Maximum Likelihood Estimation of continuous variable models can be very challenging in high dimensions, due to potentially complex probability distributions. The existence of multiple interdependencies among variables can make it very difficult to establish convergence guarantees. This leads to a wide use of brute-force methods, such as grid searching and Monte-Carlo sampling and, when applicable, complex and problem-specific algorithms. In this paper, we consider inference problems where the variables are related by multiaffine expressions. We propose a novel Alternating and Iteratively-Reweighted Least Squares (AIRLS) algorithm, and prove its convergence for problems with Generalized Normal Distributions. We also provide an efficient method to compute the variance of the estimates obtained using AIRLS. Finally, we show how the method can be applied to graphical statistical models. We perform numerical experiments on several inference problems, showing significantly better performance than state-of-the-art approaches in terms of scalability, robustness to noise, and convergence speed due to an empirically observed super-linear convergence rate.

Figures (9)

• Figure 1: Relative Frobenius error of the parameter estimates of a double-integrator system using 50 thousand samples for subspace identification subspace_compa, AIRLS, Recursive Total Least Squares (RTLS) rtls_compa, and the Extended Kalman Filter (EKF) ekf_compa. The data has a proportion of outliers up to 5%. The vertical axis is in log scale.
• Figure 2: Relative estimation error of power grid parameters using Ordinary Least Squares (OLS), Least Absolute Shrinkage and Selection Operator (Lasso), MLE, and MAP.
• Figure 3: Example of a supply demand Bayesian network model with taxes or subsidies.

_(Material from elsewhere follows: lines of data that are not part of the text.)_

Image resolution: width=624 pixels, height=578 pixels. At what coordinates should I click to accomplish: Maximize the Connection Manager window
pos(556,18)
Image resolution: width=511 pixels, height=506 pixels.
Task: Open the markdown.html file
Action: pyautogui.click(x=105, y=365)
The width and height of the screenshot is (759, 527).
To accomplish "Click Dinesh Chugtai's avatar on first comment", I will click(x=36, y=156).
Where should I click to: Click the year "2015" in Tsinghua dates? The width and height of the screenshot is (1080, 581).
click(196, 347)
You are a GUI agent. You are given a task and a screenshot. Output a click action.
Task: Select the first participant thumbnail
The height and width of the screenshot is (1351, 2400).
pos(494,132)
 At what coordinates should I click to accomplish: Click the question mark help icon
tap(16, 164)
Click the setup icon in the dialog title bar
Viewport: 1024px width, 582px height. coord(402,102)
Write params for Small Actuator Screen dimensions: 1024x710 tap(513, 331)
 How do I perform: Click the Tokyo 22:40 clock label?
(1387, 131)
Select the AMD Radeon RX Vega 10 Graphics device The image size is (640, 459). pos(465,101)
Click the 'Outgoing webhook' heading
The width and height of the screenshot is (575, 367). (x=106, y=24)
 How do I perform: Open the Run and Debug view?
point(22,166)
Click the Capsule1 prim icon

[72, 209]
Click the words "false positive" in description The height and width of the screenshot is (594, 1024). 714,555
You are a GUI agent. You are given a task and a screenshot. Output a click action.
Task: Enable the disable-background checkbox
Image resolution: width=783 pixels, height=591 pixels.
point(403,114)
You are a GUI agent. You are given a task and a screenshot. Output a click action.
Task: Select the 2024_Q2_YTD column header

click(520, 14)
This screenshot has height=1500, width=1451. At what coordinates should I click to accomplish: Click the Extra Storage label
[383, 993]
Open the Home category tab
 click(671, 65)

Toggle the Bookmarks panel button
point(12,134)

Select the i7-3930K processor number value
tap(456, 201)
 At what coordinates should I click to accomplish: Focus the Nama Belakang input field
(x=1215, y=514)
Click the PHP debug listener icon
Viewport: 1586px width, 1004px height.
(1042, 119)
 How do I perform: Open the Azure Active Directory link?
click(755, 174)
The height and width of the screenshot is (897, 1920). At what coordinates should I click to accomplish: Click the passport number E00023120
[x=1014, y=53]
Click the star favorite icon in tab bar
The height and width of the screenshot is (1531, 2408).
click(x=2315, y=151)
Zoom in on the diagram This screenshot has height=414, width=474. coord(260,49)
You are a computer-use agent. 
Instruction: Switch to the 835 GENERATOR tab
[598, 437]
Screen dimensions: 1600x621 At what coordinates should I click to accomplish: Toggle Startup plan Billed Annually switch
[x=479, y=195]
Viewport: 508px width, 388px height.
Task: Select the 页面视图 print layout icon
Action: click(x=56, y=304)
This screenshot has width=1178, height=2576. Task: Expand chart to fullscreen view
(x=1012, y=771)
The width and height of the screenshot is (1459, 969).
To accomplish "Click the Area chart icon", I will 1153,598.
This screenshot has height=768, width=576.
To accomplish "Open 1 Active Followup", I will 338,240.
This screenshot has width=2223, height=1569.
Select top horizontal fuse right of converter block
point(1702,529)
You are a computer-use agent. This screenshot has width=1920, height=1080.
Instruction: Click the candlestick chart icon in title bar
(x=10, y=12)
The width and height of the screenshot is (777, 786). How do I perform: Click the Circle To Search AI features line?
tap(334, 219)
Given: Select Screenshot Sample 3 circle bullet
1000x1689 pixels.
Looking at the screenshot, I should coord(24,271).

• Figure 4: Comparison of convergence speed of four algorithms for the inference of $P_t$ in the example \ref{['eq_prob_econ_def']} with unknown $\tau$, $T=2$, and $n_T = 1$.
• Figure 5: Comparison of ZOGD and AIRLS for scaling with $T$, and for robustness to noise. The subfigures show (a) the computation time as a function of $T$ and (b) the RRMS error of the estimate of $P_t$ and $\tau$ depending on the average noise in $S_t$ and $D_t$.